Task goal: Only the line containing "Click the browser Back arrow" and the lines after it, through the end of the data below, are to be returned, each exactly as it stands.

Records:

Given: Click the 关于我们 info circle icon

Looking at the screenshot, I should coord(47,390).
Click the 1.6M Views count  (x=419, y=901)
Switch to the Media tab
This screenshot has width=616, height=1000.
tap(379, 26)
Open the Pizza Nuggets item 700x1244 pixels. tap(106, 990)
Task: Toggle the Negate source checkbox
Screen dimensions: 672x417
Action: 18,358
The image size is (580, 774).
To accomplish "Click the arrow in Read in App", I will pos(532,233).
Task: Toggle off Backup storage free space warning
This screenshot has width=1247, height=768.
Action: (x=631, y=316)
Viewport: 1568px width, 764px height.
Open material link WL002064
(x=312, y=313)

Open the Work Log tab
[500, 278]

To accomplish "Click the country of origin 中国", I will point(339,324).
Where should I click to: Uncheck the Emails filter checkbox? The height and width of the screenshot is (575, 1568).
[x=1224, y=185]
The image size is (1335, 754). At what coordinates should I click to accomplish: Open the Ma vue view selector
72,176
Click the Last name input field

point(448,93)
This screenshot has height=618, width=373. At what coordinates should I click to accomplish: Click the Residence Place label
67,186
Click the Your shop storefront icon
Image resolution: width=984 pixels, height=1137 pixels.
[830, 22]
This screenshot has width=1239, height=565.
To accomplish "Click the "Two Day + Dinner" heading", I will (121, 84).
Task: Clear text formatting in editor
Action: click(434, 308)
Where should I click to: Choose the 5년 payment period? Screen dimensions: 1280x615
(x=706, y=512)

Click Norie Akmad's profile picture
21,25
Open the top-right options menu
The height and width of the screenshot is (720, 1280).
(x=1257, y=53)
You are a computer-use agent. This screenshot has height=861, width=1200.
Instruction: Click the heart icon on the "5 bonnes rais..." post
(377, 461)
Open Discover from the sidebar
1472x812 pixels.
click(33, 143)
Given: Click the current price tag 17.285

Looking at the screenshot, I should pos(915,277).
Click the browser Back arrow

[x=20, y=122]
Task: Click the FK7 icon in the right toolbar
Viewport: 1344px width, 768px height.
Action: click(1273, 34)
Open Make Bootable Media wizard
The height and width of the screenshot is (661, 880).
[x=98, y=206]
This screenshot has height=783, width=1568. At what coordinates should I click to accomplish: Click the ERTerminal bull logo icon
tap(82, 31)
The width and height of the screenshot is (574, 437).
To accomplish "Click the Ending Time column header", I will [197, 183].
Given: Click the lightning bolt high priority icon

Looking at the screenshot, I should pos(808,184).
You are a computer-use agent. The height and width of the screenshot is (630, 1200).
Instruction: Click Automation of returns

Your solution:
Click the browser Back arrow

[x=20, y=122]
Task: Click the FK7 icon in the right toolbar
Viewport: 1344px width, 768px height.
Action: click(1273, 34)
Open Make Bootable Media wizard
The height and width of the screenshot is (661, 880).
[x=98, y=206]
This screenshot has height=783, width=1568. At what coordinates should I click to accomplish: Click the ERTerminal bull logo icon
tap(82, 31)
The width and height of the screenshot is (574, 437).
To accomplish "Click the Ending Time column header", I will [197, 183].
Given: Click the lightning bolt high priority icon

Looking at the screenshot, I should pos(808,184).
You are a computer-use agent. The height and width of the screenshot is (630, 1200).
Instruction: Click Automation of returns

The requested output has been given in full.